Although it remains a little south of viral (still only 253,000 YouTube hits as of this writing), it's popular enough to warrant the modest amount of consideration that a few blog posts might allow, if only because the trap beat behind Rawcus' tomfoolery is actually kind of good.

To be sure, there's a racial hornet's nest that "White People Crazy" stirs up.

The YouTube comments section -- typically the bastion of well-considered, erudite observations, as you surely know -- is littered with lots of hastily dispatched "Why is it not okay for white people to make a video like this?" gripes. Similar comments follow almost every article posted about the video.

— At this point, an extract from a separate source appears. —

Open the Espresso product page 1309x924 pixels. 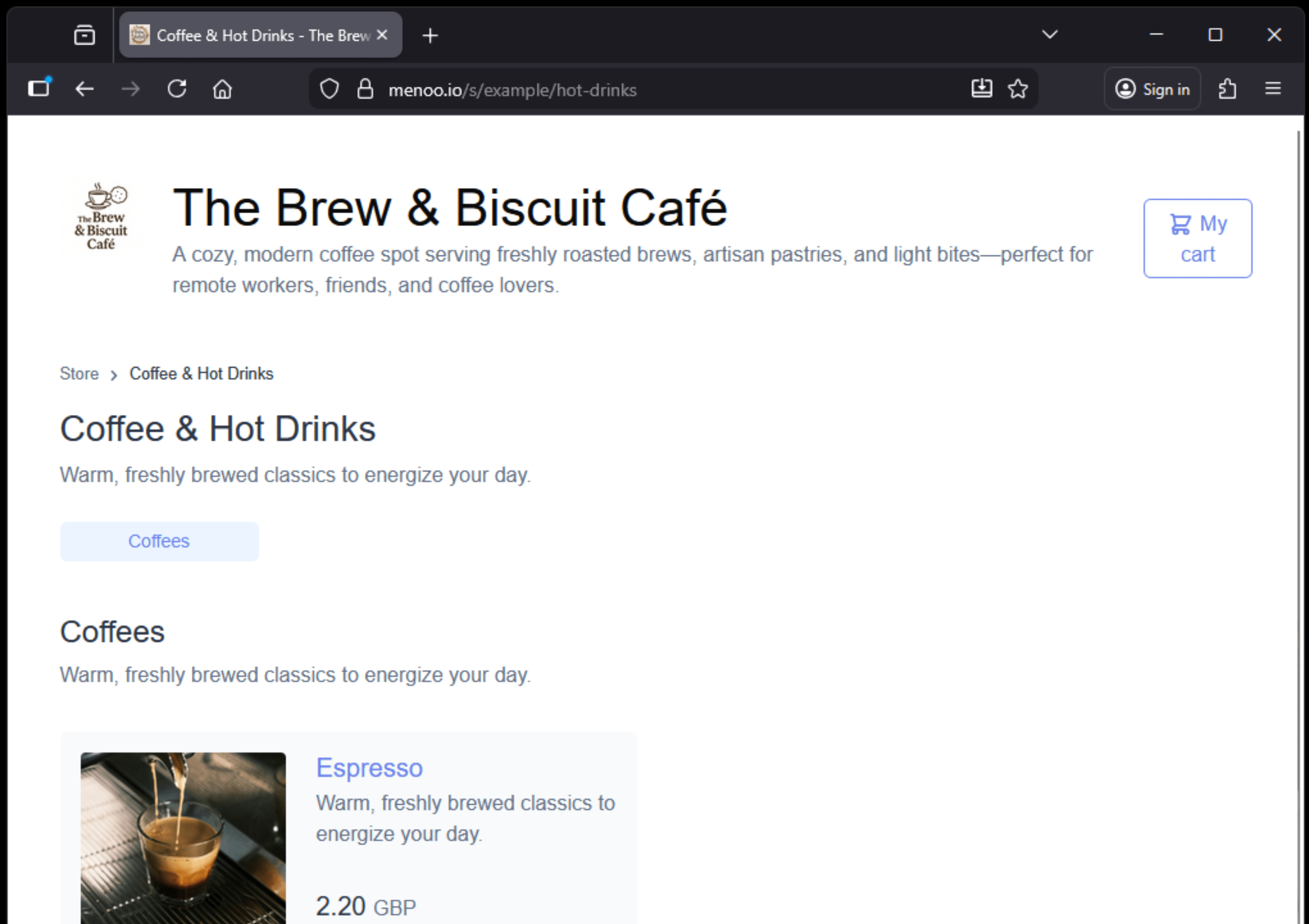370,768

Depending on the reader, the myriad problems with that line of reasoning are either self-evident or bear far more convincing than one can do in so short an article as this. Moreover, they kind of miss the point entirely: Rawcus mostly is just having a laugh, one about as harmless as the World's Wildest Videos-type show would be garnering from these videos anyway.

And, to be sure, many of the funniest moments in the song are a subversion of its very title: showing Michael Jackson dangling his infant from the balcony, "Half-Obama, he crazy;" "Kanye West's clothes, they crazy."

And, okay, I know I'm giving far too much thought to a goofy video on the Internet that was probably made in a day or two, but bear with me: Rawcus remains, intentionally, a cipher throughout. We never see his face. And, buried near the middle of the song, he raps, "I remember being in that womb / Like, 'Let me out, I'm going crazy!'" So, wait, Rawcus is white? Who fucking knows? He says at the end, "I don't know what we'd do without ya'll," and the "we" serves to differentiate him from the white people he's poking fun at. Again: Who fucking knows?

It doesn't matter all that much, I guess, except for the fact that the song seems to be designed with the express purpose of getting white people all riled up, at least the kind of white person who gets riled up by a dumb video on the Internet called "White People Crazy."

He directly addresses white people as his audience in the song ("And now back to your regularly scheduled program, white people!") and, at its conclusion, begs for an iTunes download so that he can get "some of your white-ass money." Again, to most of its viewers this is merely some pretty funny posturing, but it does become a little problematic if it's a white guy doing all the hornet's nest stirring.

Whatever. It's a funny video worth the four minutes of your time. If you're the type to be offended by the repeated assurances from Rawcus that white people are crazy, you might easily hit the mute button and enjoy the disposable entertainment that watching people try to jump off of roofs and light their hair on fire provides.